Data to process:
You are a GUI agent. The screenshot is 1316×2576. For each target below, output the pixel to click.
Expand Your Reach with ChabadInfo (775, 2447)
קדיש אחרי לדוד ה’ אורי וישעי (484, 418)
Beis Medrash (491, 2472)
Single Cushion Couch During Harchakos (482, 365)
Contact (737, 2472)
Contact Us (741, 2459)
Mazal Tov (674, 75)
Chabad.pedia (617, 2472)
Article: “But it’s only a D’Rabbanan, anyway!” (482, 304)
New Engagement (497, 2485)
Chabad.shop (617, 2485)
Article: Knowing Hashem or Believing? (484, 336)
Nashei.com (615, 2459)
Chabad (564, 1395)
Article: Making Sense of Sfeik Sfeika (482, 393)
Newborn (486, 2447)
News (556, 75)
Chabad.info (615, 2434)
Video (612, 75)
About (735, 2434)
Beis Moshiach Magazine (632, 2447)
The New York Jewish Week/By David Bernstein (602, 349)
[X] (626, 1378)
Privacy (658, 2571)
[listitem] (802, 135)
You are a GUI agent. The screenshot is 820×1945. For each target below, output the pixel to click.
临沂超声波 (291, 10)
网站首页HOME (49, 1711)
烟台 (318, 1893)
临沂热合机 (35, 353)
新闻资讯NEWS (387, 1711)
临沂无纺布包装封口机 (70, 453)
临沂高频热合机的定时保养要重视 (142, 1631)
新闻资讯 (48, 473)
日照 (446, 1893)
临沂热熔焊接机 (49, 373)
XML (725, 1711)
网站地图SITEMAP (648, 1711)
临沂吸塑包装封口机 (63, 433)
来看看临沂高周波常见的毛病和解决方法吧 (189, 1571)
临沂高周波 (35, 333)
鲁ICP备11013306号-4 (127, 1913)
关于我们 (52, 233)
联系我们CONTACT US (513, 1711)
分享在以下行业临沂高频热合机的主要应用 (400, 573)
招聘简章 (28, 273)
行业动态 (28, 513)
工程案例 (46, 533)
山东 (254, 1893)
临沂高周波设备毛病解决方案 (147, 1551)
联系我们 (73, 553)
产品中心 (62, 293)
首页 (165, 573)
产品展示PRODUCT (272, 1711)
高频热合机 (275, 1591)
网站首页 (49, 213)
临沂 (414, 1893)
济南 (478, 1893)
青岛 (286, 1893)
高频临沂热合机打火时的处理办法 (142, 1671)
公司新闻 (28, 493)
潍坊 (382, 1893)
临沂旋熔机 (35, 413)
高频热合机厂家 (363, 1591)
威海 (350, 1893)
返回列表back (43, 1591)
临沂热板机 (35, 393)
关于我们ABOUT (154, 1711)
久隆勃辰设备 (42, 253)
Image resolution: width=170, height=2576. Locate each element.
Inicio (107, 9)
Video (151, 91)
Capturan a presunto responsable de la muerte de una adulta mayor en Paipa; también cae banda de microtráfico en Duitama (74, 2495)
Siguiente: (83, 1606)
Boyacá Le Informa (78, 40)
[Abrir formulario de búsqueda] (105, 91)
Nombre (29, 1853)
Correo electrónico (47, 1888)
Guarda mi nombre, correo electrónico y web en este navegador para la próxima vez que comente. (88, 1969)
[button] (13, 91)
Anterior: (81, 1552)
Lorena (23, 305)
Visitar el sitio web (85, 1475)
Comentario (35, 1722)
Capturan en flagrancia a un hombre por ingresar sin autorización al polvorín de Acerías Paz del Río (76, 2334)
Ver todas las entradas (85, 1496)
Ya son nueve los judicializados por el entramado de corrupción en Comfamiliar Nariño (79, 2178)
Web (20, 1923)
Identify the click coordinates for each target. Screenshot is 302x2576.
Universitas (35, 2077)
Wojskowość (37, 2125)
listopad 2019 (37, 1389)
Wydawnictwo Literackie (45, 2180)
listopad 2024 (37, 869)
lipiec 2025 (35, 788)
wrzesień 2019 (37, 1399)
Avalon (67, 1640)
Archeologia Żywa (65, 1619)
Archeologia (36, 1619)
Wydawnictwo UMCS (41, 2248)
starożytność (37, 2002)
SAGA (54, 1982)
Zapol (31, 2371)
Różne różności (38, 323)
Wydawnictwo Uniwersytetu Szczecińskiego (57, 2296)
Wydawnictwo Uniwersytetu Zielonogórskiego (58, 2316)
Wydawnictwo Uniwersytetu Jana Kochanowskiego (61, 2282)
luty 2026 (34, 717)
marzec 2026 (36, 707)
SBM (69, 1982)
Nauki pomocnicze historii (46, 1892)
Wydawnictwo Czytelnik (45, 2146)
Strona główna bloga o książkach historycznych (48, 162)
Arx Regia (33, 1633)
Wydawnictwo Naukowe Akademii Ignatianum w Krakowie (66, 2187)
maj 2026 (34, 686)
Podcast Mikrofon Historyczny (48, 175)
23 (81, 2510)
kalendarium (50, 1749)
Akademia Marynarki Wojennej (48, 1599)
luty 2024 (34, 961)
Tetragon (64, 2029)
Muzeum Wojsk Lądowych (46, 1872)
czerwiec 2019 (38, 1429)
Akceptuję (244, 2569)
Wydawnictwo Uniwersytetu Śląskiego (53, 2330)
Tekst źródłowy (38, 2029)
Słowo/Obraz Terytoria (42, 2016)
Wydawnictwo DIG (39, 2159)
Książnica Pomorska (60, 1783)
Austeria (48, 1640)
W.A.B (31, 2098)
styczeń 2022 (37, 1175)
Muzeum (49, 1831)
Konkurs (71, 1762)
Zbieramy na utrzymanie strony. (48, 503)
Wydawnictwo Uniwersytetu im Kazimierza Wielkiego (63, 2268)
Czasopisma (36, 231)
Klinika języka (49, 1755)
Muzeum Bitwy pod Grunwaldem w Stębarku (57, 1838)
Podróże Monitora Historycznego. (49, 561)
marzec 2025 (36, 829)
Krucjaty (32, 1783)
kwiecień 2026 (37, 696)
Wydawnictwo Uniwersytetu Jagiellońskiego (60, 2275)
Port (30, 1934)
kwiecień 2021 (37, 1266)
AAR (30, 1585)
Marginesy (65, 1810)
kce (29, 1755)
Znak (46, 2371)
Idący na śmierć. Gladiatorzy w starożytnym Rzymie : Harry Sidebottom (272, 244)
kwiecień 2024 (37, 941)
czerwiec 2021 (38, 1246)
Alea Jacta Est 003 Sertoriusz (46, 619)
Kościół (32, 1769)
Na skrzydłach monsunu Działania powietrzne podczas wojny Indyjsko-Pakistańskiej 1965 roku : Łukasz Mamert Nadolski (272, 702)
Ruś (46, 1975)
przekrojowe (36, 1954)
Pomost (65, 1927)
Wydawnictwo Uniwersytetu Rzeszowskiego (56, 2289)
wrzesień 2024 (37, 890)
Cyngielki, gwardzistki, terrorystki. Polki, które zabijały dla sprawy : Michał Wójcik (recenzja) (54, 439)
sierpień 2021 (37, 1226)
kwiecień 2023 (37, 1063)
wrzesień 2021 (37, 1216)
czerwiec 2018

Task item: Restate the entries above word for word, beginning with their first line and ending with the line holding "来看看临沂高周波常见的毛病和解决方法吧 (189, 1571)"; omit everything else.

Expected answer:
You are a GUI agent. The screenshot is 1316×2576. For each target below, output the pixel to click.
Expand Your Reach with ChabadInfo (775, 2447)
קדיש אחרי לדוד ה’ אורי וישעי (484, 418)
Beis Medrash (491, 2472)
Single Cushion Couch During Harchakos (482, 365)
Contact (737, 2472)
Contact Us (741, 2459)
Mazal Tov (674, 75)
Chabad.pedia (617, 2472)
Article: “But it’s only a D’Rabbanan, anyway!” (482, 304)
New Engagement (497, 2485)
Chabad.shop (617, 2485)
Article: Knowing Hashem or Believing? (484, 336)
Nashei.com (615, 2459)
Chabad (564, 1395)
Article: Making Sense of Sfeik Sfeika (482, 393)
Newborn (486, 2447)
News (556, 75)
Chabad.info (615, 2434)
Video (612, 75)
About (735, 2434)
Beis Moshiach Magazine (632, 2447)
The New York Jewish Week/By David Bernstein (602, 349)
[X] (626, 1378)
Privacy (658, 2571)
[listitem] (802, 135)
You are a GUI agent. The screenshot is 820×1945. For each target below, output the pixel to click.
临沂超声波 (291, 10)
网站首页HOME (49, 1711)
烟台 (318, 1893)
临沂热合机 (35, 353)
新闻资讯NEWS (387, 1711)
临沂无纺布包装封口机 (70, 453)
临沂高频热合机的定时保养要重视 (142, 1631)
新闻资讯 (48, 473)
日照 (446, 1893)
临沂热熔焊接机 (49, 373)
XML (725, 1711)
网站地图SITEMAP (648, 1711)
临沂吸塑包装封口机 (63, 433)
来看看临沂高周波常见的毛病和解决方法吧 (189, 1571)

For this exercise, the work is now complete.